Tuesday, September 23, 2014

Embrace Suburbs, Or Lose

Joel Kotkin is feeding both political parties with some fact-based thoughts on suburbs.  His latest piece, "Why Suburbia Irks Some Conservatives," clearly has a longer-term purpose than just a one-time tweak.  It's just in time for the 2016 election.

He's right to do so.  The last presidential election was decided on suburbs vs. urban areas, with the dividing line being in "swing" suburbs like Newark, Ohio.

Which party will carve out this territory? 

Kotkin begs the question when he writes:
"Yet, there remains a great opportunity for either party that will appeal to, and appreciate, the suburban base. Conservative figures such as Ronald Reagan and Margaret Thatcher understood the connection between democracy and property ownership and upward mobility. Much the same could be said for traditional Democrats, from Roosevelt and Harry Truman, all the way to Bill Clinton."

Let me tie this back to Ohio.

Suburbs are increasingly becoming independent places with their own identity and their own mix of culture and economy.  Newark, Ohio sits at the center of a suburban place with 44 miles of bike paths, three universities, a science museum, and a performing arts center that brings in national acts.

Suburbs are where manufacturing is located.  If Ohio remains the swing state it has been, manufacturing will be a buzz word again.  You can still find manufacturing workers and companies in the suburbs.

Suburbs are the next generation's home. Kotkin has, repeatedly, defied the conventional wisdom with facts.  The millennial generation, increasingly becoming an economic and voter force, has a greater overall desire to live in the suburbs than their parents' generation.  Newark is Ohio's 20th largest city and one of only two in the Top 20 that is growing.

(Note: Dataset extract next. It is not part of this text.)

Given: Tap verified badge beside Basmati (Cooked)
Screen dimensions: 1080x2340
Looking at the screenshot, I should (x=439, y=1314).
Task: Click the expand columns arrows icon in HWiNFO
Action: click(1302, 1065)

Ignore the suburbs at your own risk.  That's Kotkin's early message and theme.

Saturday, September 20, 2014

Can the 3D-Printed, Driverless Car Be Upon Us?

I love it when my issues converge like they sort of did recently.

This is Strati, a car printed live at the International Manufacturing Technology Show in Chicago last week. In 44 hours, this car was printed using a carbon fiber reinforced plastic material.

It was drivable at the IMTS show too. The Washington Post has an online report on it.


It makes you wonder, how long before 3D printers can spit out easy-to-assemble cars? How long, also, before that technology converges with driverless car technology? They really do make sense together--lightweight, easy-to-assemble, driverless cars.

I've written at length about 3D printing and, even, went about bringing it to Licking County for all to see at our science museum.

Our Port Authority sold a site that attracted a company, xperion, that engages in use of carbon fiber for lightweight manufacturing.

Lastly, I've pondered driverless cars and Ohio's capabilities in that arena.

Could Ohio be where all these technology advances converge? Stay tuned.

Tuesday, September 16, 2014

My Dad

My Dad died this day ten years ago.

Of all the things I learned from him, the Serenity Prayer sums up a good many of them.

God grant me the serenity
to accept the things I cannot change;
courage to change the things I can;
and wisdom to know the difference.

Thursday, September 11, 2014

Saturday, September 6, 2014

Uplifting Manufacturing News With A Historical Flare

George H. W. Bush's late grandfather made headlines this past week.  Good headlines.

The company Samuel Prescott Bush founded, now known as Columbus Castings, announced an expansion on the south side of Columbus that could be summed up in one word:  Uplifting!

It's historic too.

500 jobs is uplifting news anywhere, but it's especially uplifting on Columbus' historically hard-hit South side.

It's uplifting and historic news when the Mayor of Columbus and Governor of Ohio, rightly, point out that this news is extraordinary because of the importance of manufacturing jobs. It means that some of our more urban-focused leaders are getting the point--manufacturing matters, where ever it happens to occur.

It's uplifting news when urban news media are awaken to the concept, as if it just occurred to them, that manufacturing is alive and has a brighter future ahead of it in Ohio and the U.S.

Friday, September 5, 2014

Avoiding the Density Mentality

I got a backhanded message from an urban colleague this week that I'll chalk up to a lesson.

Here's the story:  I was grateful to get a cleanroom referral from a more urban county colleague this week.  The person exchanged the entirety of an e-mail thread that included the notion that the Port Authority "is no longer in the middle of cow pastures."

Though the person may argue that the phrase was intended as a natural way to let the urban-oriented prospect know that, surprisingly, we have high tech operations in Licking County, it clearly reminded me of something that I've preached my whole career--innovation knows no population density.

I've been all over Ohio, and I know there is a density mentality that should be avoided. Urban areas look down their noses at suburbs, but we in the suburbs can tend to do the same to our more rural counterparts.  It's a trap that should be  avoided. 

If we underestimate people merely on how many people live per square mile in their community, we do so at our loss.  No one should be that dense.

Plus, proudly, there actually is a cow pasture not too far away from our clean room space.